Stating that white prejudice is a cause of
segregation is equivalent, therefore, to stating that past
discrimination continues to promote segregation through its legacy
of white prejudice. The common conclusion by scholars that
segregation is caused by both prejudice and discrimination provides
a way to separate the role of past and current discrimination, but
the scholarly literature gives no support to the claim that
segregation is inevitable because whites "simply" do not want to
live with blacks or Hispanics.(7)
Neighborhood, market, and
government institutions also play an important role in neighborhood
transition. The actions of real estate brokers, lenders, and
government officials can magnify or minimize the forces that cause
racial or ethnic transition. For example, many dramatic cases of
blockbusting, in which whites are encouraged to flee so blacks can
move in (and profits can be made), have been documented (Ginsberg
1975; Goodwin 1979). As we will see, however, community groups, real
estate brokers, and public agencies in a few places have acted
together to break the vicious cycle and maintain integration.
In short, without active
intervention by community groups and local government, past and
current discrimination--not neutral market forces and innate
preferences--virtually eliminate integration as a option even for
families who prefer it. Although ongoing efforts to attack current
discrimination will undoubtedly weaken somewhat the forces that
promote neighborhood transition, these forces are powerful and
self-reinforcing, and current fair housing enforcement efforts
probably will have little impact on overall levels of residential
segregation.
What the Federal Government Has Done to
Support Integration
Neighborhood integration has
never been high on the list of federal priorities, and the
contributions of the federal government to neighborhood integration
have been both positive and negative.
On the negative side, federal
public housing provides many of the most segregated neighborhood
environments in the country. In 1993, 69 percent of the tenants in
federal public housing were black or Hispanic. This figure is even
higher, 90 percent, in large cities (see HUD 1995). In fact, it is
pretty clear that the level of segregation is even higher in public
housing projects than it is in the private housing market.

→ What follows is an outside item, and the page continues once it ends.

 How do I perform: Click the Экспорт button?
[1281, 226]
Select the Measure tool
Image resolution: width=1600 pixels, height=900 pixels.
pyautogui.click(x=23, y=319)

On the positive side, for the
past two decades, the federal government as provided rental
certificates or vouchers that subsidize rents for low-income tenants
and, in principle, enable recipients to search for housing in a wide
range of neighborhoods. By 1997, about 1 million households received
subsidies of this type, mostly in the form of Section 8
certificates, named after the legislative clause that authorized
them. For two reasons, however, these housing subsidies have had
little impact on neighborhood integration. First, most recipients do
not have information about housing options in neighborhoods far
removed from the one in which they live before receiving the
subsidy. As a result, black and Hispanic recipients of these
subsidies rarely search, let alone move, very far from the
low-income, minority neighborhoods where they start out, Second,
these housing subsidies are administered by individual public
housing authorities, or PHAs, and until recently the subsidy
received in the jurisdiction of one PHA could not be used for
housing in the jurisdiction of another PHA. Thus, city residents who
received housing subsidies could not move to the suburbs. Thanks to
reforms over the last few years, this lack of portability is now
largely a thing of the past, but it was a formidable barrier to
mobility for many years.
The positive and negative
elements of federal policy came together in a famous lawsuit against
the Chicago Housing Authority (CHA) and HUD that was filed in 1966.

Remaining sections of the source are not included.